The second occurred on November 11, 2004, when Robinson attacked and fatally battered 29-year-old cellmate Sang Thanh Nguyen (December 12, 1974 – November 11, 2004) during a sexual encounter at the Century Correctional Institution. Nguyen was serving a 22-year term for second-degree murder and 25 years for robbery since 2000. Robinson was convicted of murdering Verra and Nguyen in 2000 and 2006 respectively, and received two consecutive terms of life without parole for second-degree murder.

==2022 murder charges==
===Indictment===
On August 4, 2022, Hillsborough County State Attorney Andrew H. Warren announced in a press conference that the authorities made a breakthrough in the investigations into the murders of Linda Lansen and Barbara Grams. DNA testing identified both Amos Robinson and Abron Scott as the perpetrators behind both homicides, and a grand jury indicted the pair for charges of rape and murder. On the same date of Warren's press conference, he was formally suspended from office by Governor Ron DeSantis for his alleged refusal to undertake restrictions on abortion and gender-affirming therapy for underaged individuals.

On August 17, 2022, both Scott and Robinson pleaded not guilty to the two murders, two weeks after they were indicted for the two cases.

On October 12, 2022, acting Hillsborough County State Attorney Susan Lopez, who replaced Andrew Warren after his suspension, formally announced that the prosecution would seek the death penalty for both Robinson and Scott for the charges of murdering Grams and Lansen.

===Scott's guilty plea in 2024===
On March 24, 2024, one of the men, Abron Scott, pleaded guilty to the first-degree murders of both Grams and Lansen and another two counts of sexual battery, in exchange for the prosecution to take the death penalty off the table. Scott was sentenced to two additional life sentences after he entered his plea, and he also agreed to become the prosecution's key witness against his accomplice Robinson in his upcoming trial for the two cases. These two life terms were to run consecutively with the first he received for the murder of Carlos Orellana.
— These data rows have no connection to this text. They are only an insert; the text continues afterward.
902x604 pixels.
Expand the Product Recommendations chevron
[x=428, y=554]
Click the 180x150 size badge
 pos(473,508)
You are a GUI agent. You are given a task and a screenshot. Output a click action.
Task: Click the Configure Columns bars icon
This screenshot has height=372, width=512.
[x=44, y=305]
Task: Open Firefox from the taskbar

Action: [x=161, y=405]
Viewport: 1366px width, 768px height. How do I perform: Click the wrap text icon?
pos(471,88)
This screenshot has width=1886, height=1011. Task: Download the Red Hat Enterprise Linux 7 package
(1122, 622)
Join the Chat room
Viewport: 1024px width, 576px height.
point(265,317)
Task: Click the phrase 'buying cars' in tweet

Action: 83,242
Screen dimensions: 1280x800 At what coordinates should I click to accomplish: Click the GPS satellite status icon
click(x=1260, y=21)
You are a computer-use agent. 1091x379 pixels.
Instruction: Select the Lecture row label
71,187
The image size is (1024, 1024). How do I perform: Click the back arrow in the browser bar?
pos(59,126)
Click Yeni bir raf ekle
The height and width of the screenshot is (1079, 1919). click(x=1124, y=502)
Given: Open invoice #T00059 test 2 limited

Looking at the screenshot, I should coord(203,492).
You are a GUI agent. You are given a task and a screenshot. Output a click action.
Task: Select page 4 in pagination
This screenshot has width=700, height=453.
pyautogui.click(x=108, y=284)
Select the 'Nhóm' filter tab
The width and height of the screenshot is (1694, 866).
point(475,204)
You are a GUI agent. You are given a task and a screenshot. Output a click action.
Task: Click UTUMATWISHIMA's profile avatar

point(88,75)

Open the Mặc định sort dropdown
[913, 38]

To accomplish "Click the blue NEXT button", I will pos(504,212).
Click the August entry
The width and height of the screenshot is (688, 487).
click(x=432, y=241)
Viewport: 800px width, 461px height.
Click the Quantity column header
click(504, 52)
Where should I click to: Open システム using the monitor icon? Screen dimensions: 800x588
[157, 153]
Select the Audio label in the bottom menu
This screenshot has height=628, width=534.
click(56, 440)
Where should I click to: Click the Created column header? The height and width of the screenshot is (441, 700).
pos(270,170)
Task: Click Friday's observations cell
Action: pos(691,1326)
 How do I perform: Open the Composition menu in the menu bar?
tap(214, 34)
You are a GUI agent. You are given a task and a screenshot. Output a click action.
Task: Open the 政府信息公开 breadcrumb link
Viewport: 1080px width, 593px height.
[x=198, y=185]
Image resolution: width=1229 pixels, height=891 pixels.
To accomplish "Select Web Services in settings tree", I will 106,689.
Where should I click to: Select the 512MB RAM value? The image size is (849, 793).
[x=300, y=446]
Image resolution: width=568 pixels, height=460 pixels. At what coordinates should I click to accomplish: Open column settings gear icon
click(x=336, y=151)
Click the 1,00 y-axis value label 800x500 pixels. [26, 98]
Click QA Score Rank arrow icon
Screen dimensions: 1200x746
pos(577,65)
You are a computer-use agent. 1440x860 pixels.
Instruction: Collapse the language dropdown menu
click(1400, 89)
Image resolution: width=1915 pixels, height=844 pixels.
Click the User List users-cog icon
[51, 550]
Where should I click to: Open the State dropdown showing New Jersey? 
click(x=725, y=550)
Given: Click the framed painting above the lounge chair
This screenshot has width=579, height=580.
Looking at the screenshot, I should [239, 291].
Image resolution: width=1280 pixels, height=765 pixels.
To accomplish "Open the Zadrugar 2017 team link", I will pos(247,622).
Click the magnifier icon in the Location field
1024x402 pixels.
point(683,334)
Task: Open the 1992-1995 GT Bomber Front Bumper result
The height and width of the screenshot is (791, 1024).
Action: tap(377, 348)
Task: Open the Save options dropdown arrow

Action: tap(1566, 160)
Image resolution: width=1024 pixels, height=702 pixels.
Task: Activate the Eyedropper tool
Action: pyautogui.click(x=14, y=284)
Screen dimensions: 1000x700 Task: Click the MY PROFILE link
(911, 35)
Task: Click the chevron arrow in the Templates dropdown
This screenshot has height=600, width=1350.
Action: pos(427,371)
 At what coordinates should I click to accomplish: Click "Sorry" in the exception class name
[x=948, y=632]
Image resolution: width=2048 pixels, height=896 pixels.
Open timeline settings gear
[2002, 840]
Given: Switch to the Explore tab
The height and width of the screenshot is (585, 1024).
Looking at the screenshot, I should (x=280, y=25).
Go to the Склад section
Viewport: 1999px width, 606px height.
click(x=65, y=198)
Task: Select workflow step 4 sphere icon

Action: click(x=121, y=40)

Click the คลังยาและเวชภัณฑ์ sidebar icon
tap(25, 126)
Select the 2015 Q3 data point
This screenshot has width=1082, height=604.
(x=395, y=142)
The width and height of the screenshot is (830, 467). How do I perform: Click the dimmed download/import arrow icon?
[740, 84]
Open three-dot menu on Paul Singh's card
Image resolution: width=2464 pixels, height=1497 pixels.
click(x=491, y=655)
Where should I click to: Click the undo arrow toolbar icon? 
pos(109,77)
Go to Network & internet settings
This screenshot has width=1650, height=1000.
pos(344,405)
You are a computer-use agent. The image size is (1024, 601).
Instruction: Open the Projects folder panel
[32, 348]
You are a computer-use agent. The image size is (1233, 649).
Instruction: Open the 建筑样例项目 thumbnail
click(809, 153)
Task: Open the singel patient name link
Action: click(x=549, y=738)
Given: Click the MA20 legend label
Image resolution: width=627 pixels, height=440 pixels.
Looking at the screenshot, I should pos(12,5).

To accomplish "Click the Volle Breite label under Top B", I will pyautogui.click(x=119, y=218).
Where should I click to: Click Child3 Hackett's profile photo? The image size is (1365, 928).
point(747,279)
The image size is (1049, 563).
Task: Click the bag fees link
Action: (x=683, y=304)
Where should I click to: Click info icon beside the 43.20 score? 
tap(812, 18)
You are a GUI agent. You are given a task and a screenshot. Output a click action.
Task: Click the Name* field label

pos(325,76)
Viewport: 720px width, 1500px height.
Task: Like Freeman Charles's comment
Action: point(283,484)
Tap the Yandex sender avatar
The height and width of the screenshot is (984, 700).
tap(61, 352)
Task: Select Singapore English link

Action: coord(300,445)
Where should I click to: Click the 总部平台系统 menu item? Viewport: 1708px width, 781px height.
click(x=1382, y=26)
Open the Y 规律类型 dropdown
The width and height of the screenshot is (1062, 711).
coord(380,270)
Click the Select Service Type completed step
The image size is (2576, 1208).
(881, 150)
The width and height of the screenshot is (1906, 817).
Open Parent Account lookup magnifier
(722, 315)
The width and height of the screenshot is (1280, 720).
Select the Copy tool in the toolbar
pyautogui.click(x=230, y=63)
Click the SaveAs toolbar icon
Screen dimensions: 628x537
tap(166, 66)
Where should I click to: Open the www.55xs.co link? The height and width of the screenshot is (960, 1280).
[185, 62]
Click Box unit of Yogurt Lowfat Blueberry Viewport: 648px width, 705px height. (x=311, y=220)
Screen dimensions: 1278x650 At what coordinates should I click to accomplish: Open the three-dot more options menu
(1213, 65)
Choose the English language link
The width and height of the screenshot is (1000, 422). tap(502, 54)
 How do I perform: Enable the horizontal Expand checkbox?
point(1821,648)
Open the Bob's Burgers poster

On the day Scott was sentenced, Lansen's daughter made a victim impact statement in court, expressing her anger that her life was ruined after her mother was killed, and she stated she never expected to come face-to-face with her mother's murderer after more than four decades since it happened. Scott was also granted a chance to address the court, and he publicly apologized to the victims' families and sought forgiveness for his actions.

===Robinson's case===
Robinson, who was the second and last defendant to await trial, was reportedly set to stand trial in 2026 for the murders of Lansen and Grams. In January 2026, Assistant State Attorneys Ronald Gale and Chinwe Fossett requested that Robinson should be prosecuted in a single trial for the murders of Grams and Lansen, but Hillsborough Judge Lyann Goudie ruled that the Grams and Lansen murders were too distinct for them to be tried together, and therefore, Robinson is set to undergo two separate trials for the two women's killings. If convicted, Robinson faces the death penalty.